Original FAD paper (PDF)

Install

pip install fad_pytorch

Features:

  • runs in parallel on multiple processors and multiple GPUs (via accelerate)
  • supports multiple embedding methods:
    • VGGish and PANN, both mono @ 16kHz
    • OpenL3 and (LAION-)CLAP, stereo @ 48kHz
  • uses publicly-available pretrained checkpoints for music (+other sources) for those models. (if you want Speech, submit a PR or an Issue; I don’t do speech.)
  • favors ops in PyTorch rather than numpy (or tensorflow)
  • fad_gen supports local data read or WebDataset (audio data stored in S3 buckets)
  • runs on CPU, CUDA, or MPS

Instructions:

This is designed to be run as 3 command-line scripts in succession. The latter 2 (fad_embed and fad_score) are probably what most people will want:

  1. fad_gen: produces directories of real & fake audio (given real data).

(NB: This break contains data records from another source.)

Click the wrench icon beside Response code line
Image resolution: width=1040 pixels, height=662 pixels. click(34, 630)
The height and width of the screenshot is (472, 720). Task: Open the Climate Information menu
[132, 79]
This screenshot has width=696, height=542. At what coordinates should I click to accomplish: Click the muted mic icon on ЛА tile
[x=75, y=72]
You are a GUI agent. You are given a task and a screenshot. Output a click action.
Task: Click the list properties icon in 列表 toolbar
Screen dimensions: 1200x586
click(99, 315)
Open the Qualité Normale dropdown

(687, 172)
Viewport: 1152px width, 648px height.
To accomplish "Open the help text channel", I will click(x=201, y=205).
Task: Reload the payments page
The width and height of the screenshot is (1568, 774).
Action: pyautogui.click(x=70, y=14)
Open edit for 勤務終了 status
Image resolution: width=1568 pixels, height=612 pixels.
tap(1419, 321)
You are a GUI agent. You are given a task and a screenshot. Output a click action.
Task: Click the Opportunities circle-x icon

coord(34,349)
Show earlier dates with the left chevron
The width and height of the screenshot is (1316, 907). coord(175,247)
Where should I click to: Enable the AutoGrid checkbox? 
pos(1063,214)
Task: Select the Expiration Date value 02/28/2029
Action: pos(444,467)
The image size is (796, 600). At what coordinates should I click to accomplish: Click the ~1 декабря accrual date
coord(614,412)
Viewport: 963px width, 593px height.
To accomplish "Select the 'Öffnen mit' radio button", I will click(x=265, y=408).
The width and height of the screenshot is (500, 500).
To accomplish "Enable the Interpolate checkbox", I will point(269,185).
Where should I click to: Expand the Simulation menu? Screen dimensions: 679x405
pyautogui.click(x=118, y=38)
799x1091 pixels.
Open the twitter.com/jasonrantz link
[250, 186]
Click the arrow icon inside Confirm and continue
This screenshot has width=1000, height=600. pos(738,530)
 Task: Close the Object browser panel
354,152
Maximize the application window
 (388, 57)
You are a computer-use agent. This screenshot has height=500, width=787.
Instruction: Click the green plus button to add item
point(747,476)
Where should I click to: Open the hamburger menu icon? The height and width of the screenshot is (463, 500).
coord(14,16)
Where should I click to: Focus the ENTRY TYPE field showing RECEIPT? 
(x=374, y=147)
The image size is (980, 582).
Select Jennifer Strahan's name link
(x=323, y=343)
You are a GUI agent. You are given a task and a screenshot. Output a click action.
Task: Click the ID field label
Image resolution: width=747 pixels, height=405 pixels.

See fad_gen documentation for calling sequence.
  2. fad_embed [options] <real_audio_dir> <fake_audio_dir>: produces directories of embeddings of real & fake audio
  3. fad_score [options] <real_emb_dir> <fake_emb_dir>: reads the embeddings & generates FAD score, for real (“$r$”) and fake (“$f$”):

$$ FAD = || \mu_r - \mu_f ||^2 + tr\left(\Sigma_r + \Sigma_f - 2 \sqrt{\Sigma_r \Sigma_f}\right)$$

Documentation

See the Documentation Website.

Comments / FAQ / Troubleshooting

  • RuntimeError: CUDA error: invalid device ordinal”: This happens when you have a “bad node” on an AWS cluster. Haven’t yet figured out what causes it or how to fix it. Workaround: Just add the current node to your SLURM --exclude list, exit and retry. Note: it may take as many as 5 to 7 retries before you get a “good node”.
  • “FAD scores obtained from different embedding methods are wildly different!” …Yea. It’s not obvious that scores from different embedding methods should be comparable. Rather, compare different groups of audio files using the same embedding method, and/or check that FAD scores go down as similarity improves.
  • “FAD score for the same dataset repeated (twice) is not exactly zero!” …Yea. There seems to be an uncertainty of around +/- 0.008. I’d say, don’t quote any numbers past the first decimal point.

Contributing

This repo is still fairly “bare bones” and will benefit from more documentation and features as time goes on. Note that it is written using nbdev, so the things to do are:

  1. Fork this repo
  2. Clone your fork to your (local) machine
  3. Install nbdev: python3 -m pip install -U nbdev
  4. Make changes by editing the notebooks in nbs/, not the .py files in fad_pytorch/.
  5. Run nbdev_export to export notebook changes to .py files
  6. For good measure, run nbdev_install_hooks and nbdev_clean - especially if you’ve added any notebooks.
  7. Do a git status to see all the .ipynb and .py files that need to be added & committed
  8. git add those files and then git commit, and then git push
  9. Take a look in your fork’s GitHub Actions tab, and see if the “test” and “deploy” CI runs finish properly (green light) or fail (red light)
  10. Once you get green lights, send in a Pull Request!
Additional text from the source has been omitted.